S&P 500 5 Year Return is at 85.38%, compared to 83.02% last month and 55.60% last year. This is higher than the long term average of 45.20%.

What is the average S&P 500 return over 20 years? ›

The S&P 500 is commonly seen as a benchmark for the U.S. stock market, and the index returned 345% over the last two decades. The Dow Jones Industrial Average is a popular benchmark for blue chip stocks, and the index returned 268% over the same period.

What are the future predictions for the S&P 500? ›

A separate Reuters poll of economists published earlier this week predicted June was the most likely month the Fed would begin cutting. Analysts expect overall S&P 500 earnings to rise 9.5% in 2024 after increasing around 4% in 2023, LSEG data showed.

What is the return of the S&P YTD in 2024? ›

So far in 2024 (YTD), the S&P 500 index has returned an average 13.00%.

What is the expected move of SPX? ›

Expected move is the amount that SPX is predicted to increase or decrease from its current price based on the current level of implied volatility. There are several choices of volatility indexes to choose from.

How high will the Nasdaq go in 2024? ›

Here's the Growth Stock to Buy Right Now. The Nasdaq-100 technology index plunged into a bear market in 2022 on the back of a 33% loss for the year.

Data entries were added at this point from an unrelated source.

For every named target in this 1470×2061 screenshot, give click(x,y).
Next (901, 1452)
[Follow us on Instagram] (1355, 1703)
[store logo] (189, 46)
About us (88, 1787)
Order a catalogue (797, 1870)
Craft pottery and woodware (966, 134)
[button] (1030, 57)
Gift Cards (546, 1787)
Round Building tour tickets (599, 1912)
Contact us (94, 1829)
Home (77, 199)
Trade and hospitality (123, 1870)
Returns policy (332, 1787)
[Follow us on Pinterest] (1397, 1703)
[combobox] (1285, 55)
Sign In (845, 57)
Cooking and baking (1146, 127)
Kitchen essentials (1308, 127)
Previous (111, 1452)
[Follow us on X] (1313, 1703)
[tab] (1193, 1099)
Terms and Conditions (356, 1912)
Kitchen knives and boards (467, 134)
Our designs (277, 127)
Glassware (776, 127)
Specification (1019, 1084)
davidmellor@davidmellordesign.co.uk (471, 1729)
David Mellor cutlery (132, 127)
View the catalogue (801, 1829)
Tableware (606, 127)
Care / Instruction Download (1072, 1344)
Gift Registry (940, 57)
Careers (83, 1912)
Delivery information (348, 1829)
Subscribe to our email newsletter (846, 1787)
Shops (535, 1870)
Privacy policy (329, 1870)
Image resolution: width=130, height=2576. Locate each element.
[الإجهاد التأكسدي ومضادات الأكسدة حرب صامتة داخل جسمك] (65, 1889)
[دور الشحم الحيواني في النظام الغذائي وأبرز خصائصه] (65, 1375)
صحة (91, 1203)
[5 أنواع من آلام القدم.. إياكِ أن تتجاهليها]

What is the year forecast for the S&P 500? ›

A separate Reuters poll of economists published earlier this week predicted June was the most likely month the Fed would begin cutting. Analysts expect overall S&P 500 earnings to rise 9.5% in 2024 after increasing around 4% in 2023, LSEG data showed.

Top Articles
Latest Posts
Article information

Author: Rev. Leonie Wyman

Last Updated:

Views: 6448

Rating: 4.9 / 5 (59 voted)

Reviews: 90% of readers found this page helpful

Author information

Name: Rev. Leonie Wyman

Birthday: 1993-07-01

Address: Suite 763 6272 Lang Bypass, New Xochitlport, VT 72704-3308

Phone: +22014484519944

Job: Banking Officer

Hobby: Sailing, Gaming, Basketball, Calligraphy, Mycology, Astronomy, Juggling

Introduction: My name is Rev. Leonie Wyman, I am a colorful, tasty, splendid, fair, witty, gorgeous, splendid person who loves writing and wants to share my knowledge and understanding with you.